London, UK – August 8, 2025
— In a bold proposal that sounds more like science fiction than modern astrophysics, a team of scientists is exploring the use of a revolutionary new technology—laser-propelled nanocraft—to conduct a century-long mission to test the fundamental laws of physics near a black hole. The ambitious project, led by astrophysicist Cosimo Bambi of Fudan University in China, aims to send a fleet of miniature, gram-scale spacecraft to a nearby black hole to directly probe the fabric of spacetime and definitively test Albert Einstein’s theory of general relativity in one of the universe’s most extreme environments.
The concept hinges on a technological leap that, while not yet a reality, is considered plausible within the next 20 to 30 years. The proposed nanocraft are tiny probes, no heavier than a paperclip, each consisting of a microchip with onboard sensors for navigation, data collection, and communication, along with a reflective light sail. The plan calls for a powerful, ground-based laser array to beam photons at the light sails, accelerating the probes to a significant fraction of the speed of light—potentially up to one-third. At this incredible velocity, a nanocraft could reach a black hole located 20 to 25 light-years away in about 70 years, a journey that would be impossible with current rocket technology.

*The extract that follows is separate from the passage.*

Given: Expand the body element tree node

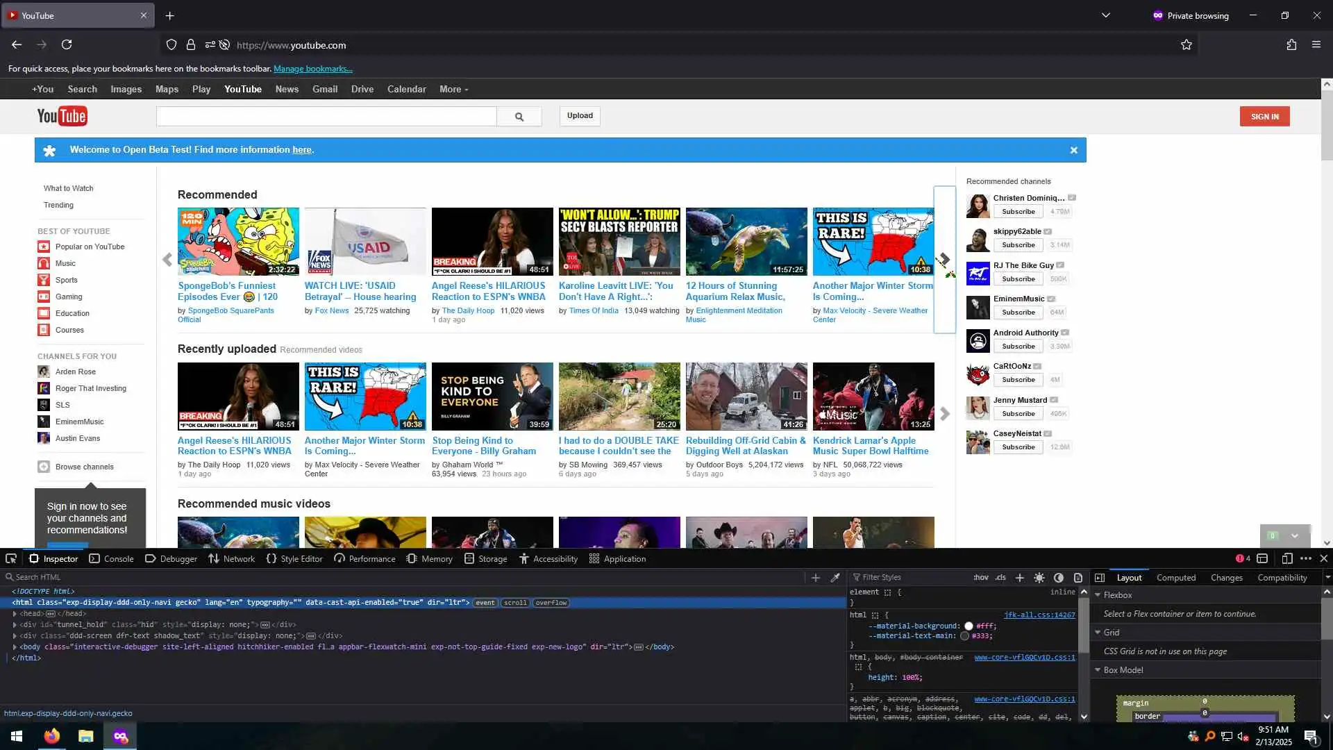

The mission’s core objective is to answer some of the most profound questions in physics. While general relativity has been verified in numerous ways, from the bending of starlight to the detection of gravitational waves, it has never been tested in the immediate vicinity of a black hole’s event horizon. The event horizon is the theoretical boundary beyond which nothing, not even light, can escape the black hole’s gravitational pull. Scientists are keen to know if this boundary is as definitive and singular as Einstein’s theory predicts or if the rules of physics change near this cosmic extreme. One of the key experiments would involve one nanocraft orbiting a black hole while a second nanocraft observes it. The inner craft would send a steady electromagnetic signal back to its partner, and general relativity predicts that this signal would become increasingly “redshifted”—stretched to longer, lower-energy wavelengths—as the craft approaches the event horizon, eventually vanishing entirely. If the black hole is not a true black hole but a hypothetical object like a “fuzzball,” the signal might disappear abruptly rather than gradually.

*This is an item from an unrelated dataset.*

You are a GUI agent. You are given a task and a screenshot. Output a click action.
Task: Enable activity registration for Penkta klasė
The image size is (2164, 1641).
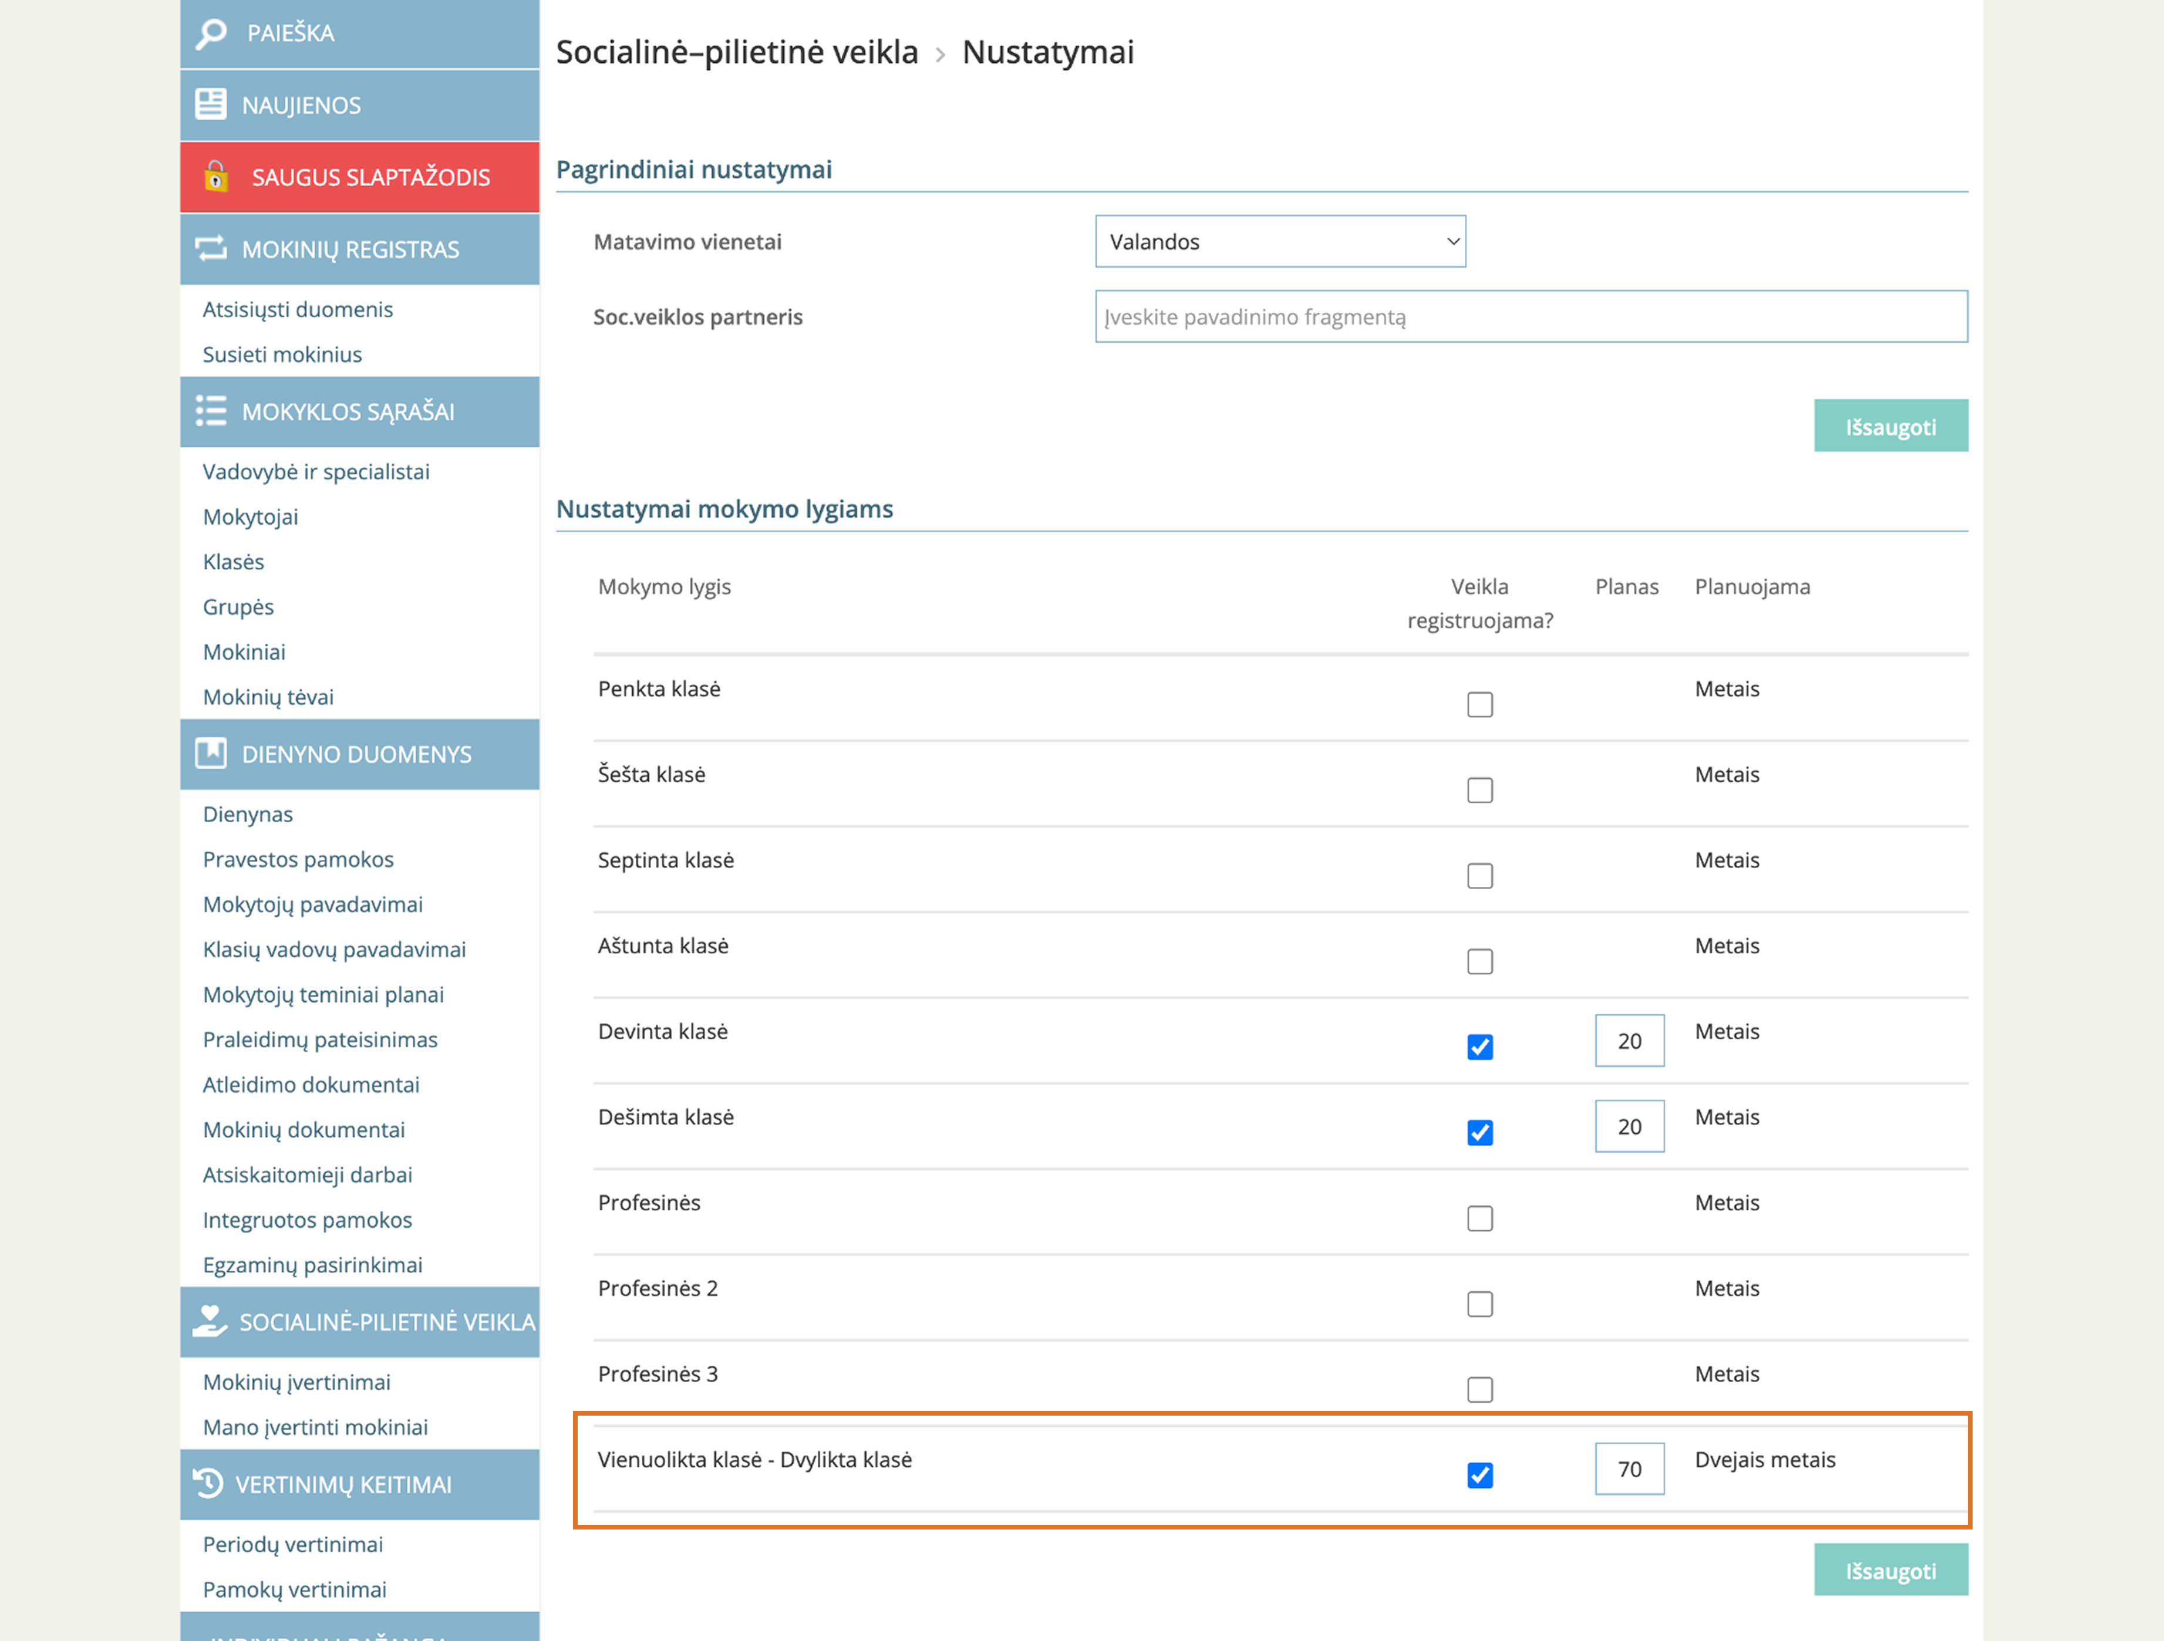[x=1479, y=704]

The proposal comes at a time when technology is rapidly advancing, particularly in the areas of miniaturization and laser power. Projects like Breakthrough Starshot have already laid the conceptual groundwork for laser-propelled nanocraft, with the goal of sending probes to our nearest star system, Alpha Centauri. This new mission concept takes that idea a step further, proposing a longer journey to a far more scientifically compelling target. The mission’s timeline, from launch to the arrival of the first data, would span nearly a century, with the data itself taking another two decades to travel back to Earth. This makes it a multi-generational project, requiring a long-term commitment from the scientific community and funding bodies.
One of the major challenges, as noted by the report, is the astronomical cost. The proposed laser array, capable of generating the power needed to propel the nanocraft, could cost a trillion euros with today’s technology. However, Bambi notes that with the rapid pace of technological development, these costs could fall dramatically over the coming decades, making the project more feasible. The mission also hinges on finding a suitable black hole within the 20 to 25 light-year range, which is a difficult task as black holes are invisible by nature. Bambi remains optimistic, suggesting that a nearby black hole could be discovered within the next decade using advanced astronomical survey techniques.

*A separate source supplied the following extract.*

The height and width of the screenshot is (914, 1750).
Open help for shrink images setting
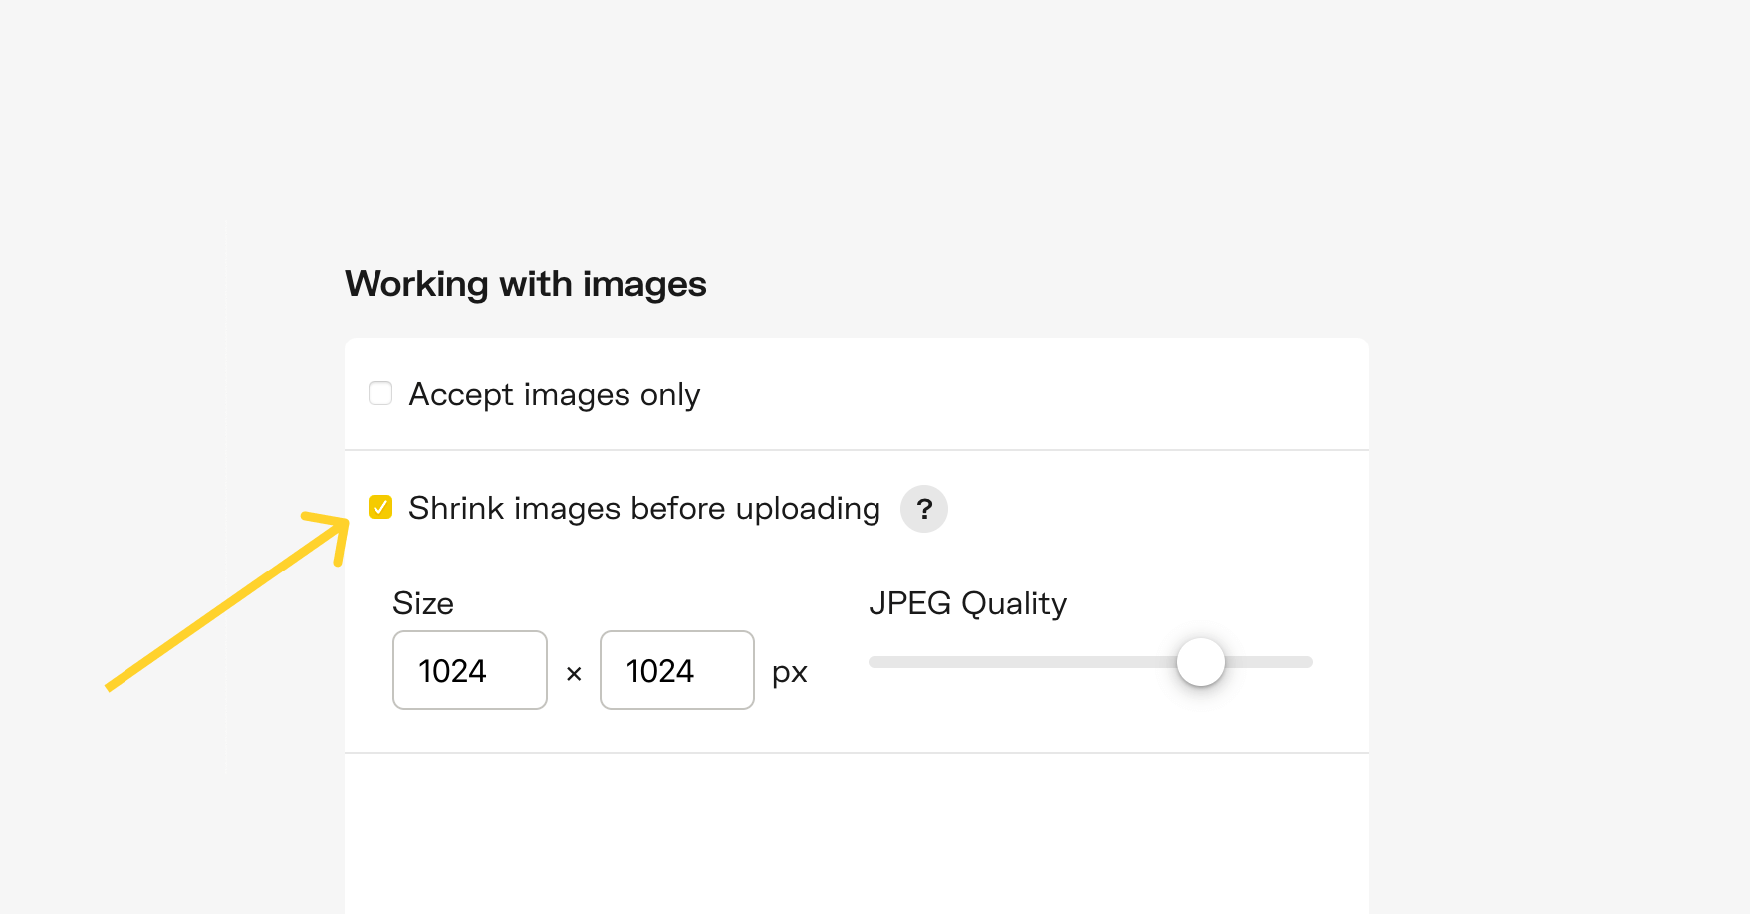click(924, 509)
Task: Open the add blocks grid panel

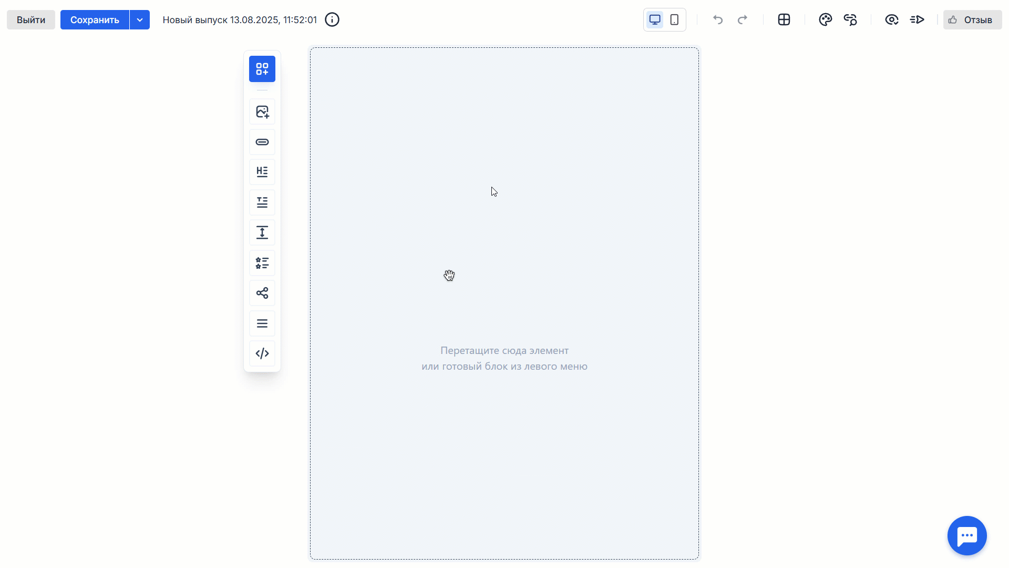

Ultimately, this ambitious proposal represents a new frontier in the quest to understand the universe. By combining speculative but grounded technology with one of the most intriguing and mysterious objects in the cosmos, scientists hope to move beyond observational tests and perform direct, hands-on experiments in a realm where the laws of physics are pushed to their breaking point. If successful, this groundbreaking mission could not only confirm Einstein’s greatest theory but potentially lead to new discoveries that could completely alter our understanding of gravity, space, and time.